Where did the Status Quo come from?
Posted on April 18, 2009 by Ronald T. Brown, Ph.D.
“Everything we now currently hold on to was the product of past change.”
It is easy to forget where the current “status quo” came from. No matter how comfortable, and even necessary, an existing arrangement of things feel today - it was once new, untried, and distinctly uncomfortable.
** Change is how we got where we are, and change is how we will continue to move forward.
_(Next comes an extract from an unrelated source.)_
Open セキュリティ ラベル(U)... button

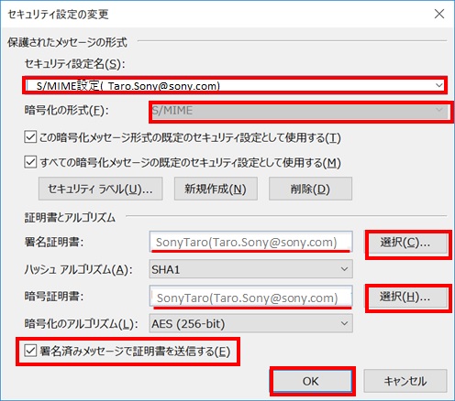[100, 189]
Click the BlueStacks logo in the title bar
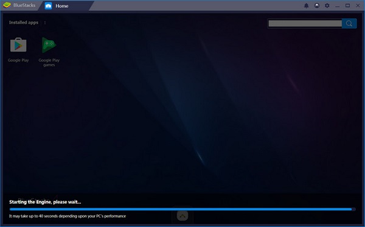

Even though change is a constant and an inevitable part of every day life, the challenge surrounding leading change is that it can’t be approached as some pragmatic “engineering” problem. Change involves people – and thus a change process will call up all types of emotions, uncertainties, and inconsistencies in those being affected. Therefore, choosing to simply “managing change” is insufficient. Successful change requires wise and thoughtful leaders who carefully help their people first process, and then actively enter into, the journey of any prescribed change.
One way they do this is by helping followers answer 6 basic questions
:
1) What is specifically changing for me?
2) Why is it changing?
3) How will I be impacted?
4) What’s in it for me?
5) What do you need me to do?
6) How will I get the knowledge, skills, and needed information that will be required of me?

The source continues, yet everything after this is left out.